Data acquisition technology have been widely applied to various fields, such as electronic measurement, communication, radar, aerospace and industry. With the development of technology and engineering application, the complexity of application system increases, and the frequency of the signal under acquisition (a continuous-time and continuous-amplitude analog signal, also called as input signal of DAS) is much higher than ever, that demands data acquisition system to raise its sampling rate. However, subject to the performance of analog-to-digital converter (ADC), it is rather difficult to dramatically enhance the real-time sampling rate of data acquisition system (DAS) to acquire enough waveform information of the signal under acquisition, some waveform information of the signal under acquisition will be lost, leading to the distortion of reconstructed signal. To solve the problem of the distortion of reconstructed signal, random sampling is employed to obtain ultrahigh sampling rate waveform information of periodic signal through multiple sampling.

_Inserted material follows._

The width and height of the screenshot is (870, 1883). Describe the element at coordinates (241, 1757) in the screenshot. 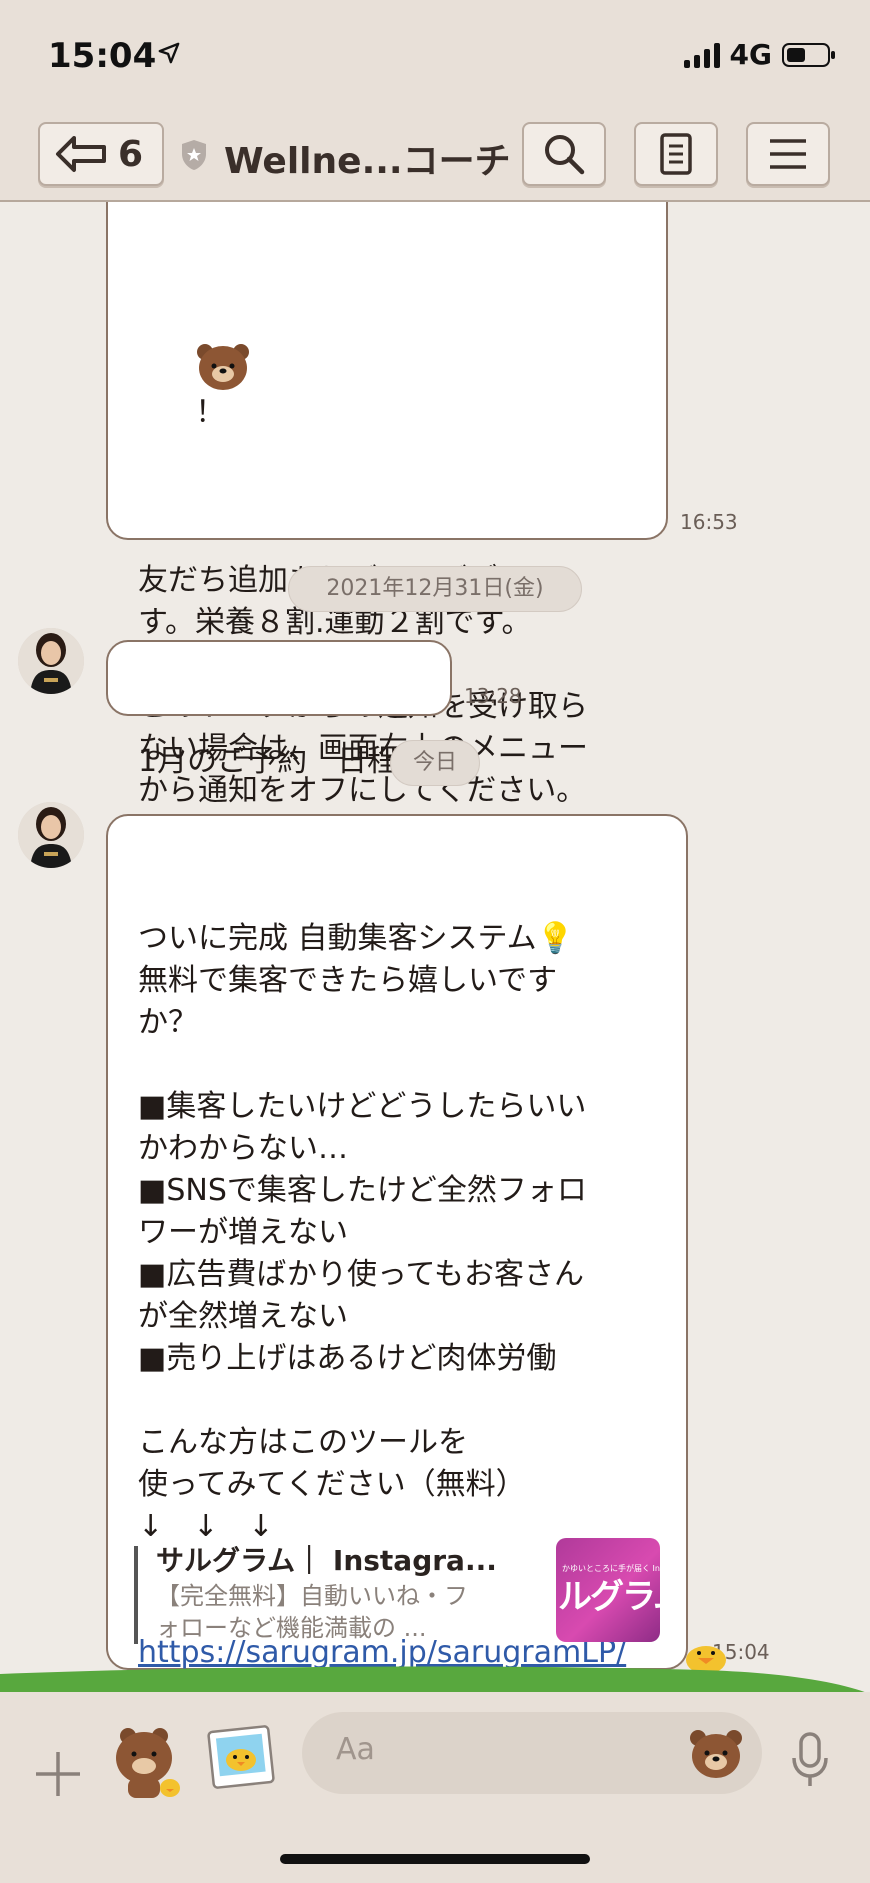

Random sampling, belonging to non-real-time sampling, is an equivalent sampling, which uses the randomness of sampling signal relative to the signal under acquisition and triggering event to obtain high sampling rate through multiple acquisition and data merging. In practice, considering the randomness of the time interval between the trigger time and the first sampling time after the trigger, Random sampling uses high precise time interval measurement to obtain the time interval, and then reconstruct the original signal i.e. the signal under acquisition with higher sampling rate on basis of the time interval of each acquisition. The process of acquiring, storing and reconstructing of the signal under acquisition is shown in FIG. 1.
As shown in FIG. 1, random sampling employs sampling clock of period Ts (sampling rate of ADC) to acquire the sampled data of the signal under acquisition multiple times (supposing the number of acquisition times is N), and multiple pluralities of sampled data dij do are obtained, then stored in acquisition normal sequence (acquisition storage). Wherein, i is acquisition serial number and j is the sampled data sequence number. After the acquisition storage, there is reconstruction storage, the ith storage of sampled data is based on the time interval ti between trigger time Tri of the ith acquisition and the first sampling time after the trigger of the ith acquisition. The waveform of the original signal, i.e. the signal under acquisition will be reconstructed with sampled data of the reconstruction storage (waveform reconstruction).
Given the measurement resolution is Ts/M, equivalent sampling rate of reconstructed waveform is M times original sample rate, i.e. M/Ts. That makes the data acquisition system having much higher equivalent sampling rate, and the equivalent sampling rate is irrelevant to the sampling rate of ADC, but concerned only to the measurement accuracy of time interval ti, the higher equivalent sampling rate depends on the higher measurement accuracy of time interval ti.
FIG. 2 is a functional block diagram of the random sampling system in prior art.
The conventional random sampling is realized on the basis of analog circuits and logic devices. As shown in FIG. 2, the conventional random sampling system comprises signal conditioning circuit, analog trigger channel, analog-to-digital converter (ADC), field programmable gate array (FPGA), digital signal processor (DSP), sampling clock generator, time interval measurement module, etc.
After conditioned by signal conditioning circuit, the signal under acquisition is sampled and quantized by ADC, and then the sampled data SDATA and synchronous clock DCLK is sent to FPGA. At the same time, the trigger is also sent from analog trigger channel to the FPGA. Every time when acquisition begins, the FPGA opens the writing enable wen to store a section (pre-triggering depth) of pre-triggering sampled data to the FIFO of FPGA, then opens reading enable ren to maintain the volume of pre-triggering sampled data with pre-triggering depth, waiting for triggering event. When the triggering event (e.g. rising or falling edge of the signal under acquisition) comes, the analog trigger channel sends a trigger signal to FPGA, and then FPGA closes reading enable ren, and generates a measurement pulse based on the time interval ti between trigger time Tri of the ith acquisition and the first sampling time after the trigger of the ith acquisition. The measurement pulse is sent to the time interval measurement module for measuring. When the FIFO of FPGA attains sampled data up to the volume required, an acquisition is accomplished. FPGA closes writing enable wen, and calculates the corresponding address of the plurality of sampled data for back-end waveform display according to the result of time interval of the acquisition. The process of acquisition and time interval measurement is repeated multiple times, and multiple pluralities of sampled data are obtained. Each plurality of sampled data is stored according to the calculated corresponding address. The waveform reconstruction of data acquisition is realized based on stored sampled data. Considering the frequency irrelevance of the sampling clock and the signal under acquisition, the sampled data in FIFO can cover all locations after some time. As shown in lower part of FIG. 1, the signal under acquisition is completely reconstructed when displayed. The processes mentioned above are regulated by digital signal processor (DSP).
The aforementioned random sampling can solve the problem of high-frequency signal acquisition that cannot meet the Nyquist sampling theorem, but its hardware circuit is rather complicated. With regard to the signal under acquisition, which frequency is relatively not much higher comparing to the sampling clock, but required more specific waveform details, the random sampling mentioned above is dispensable.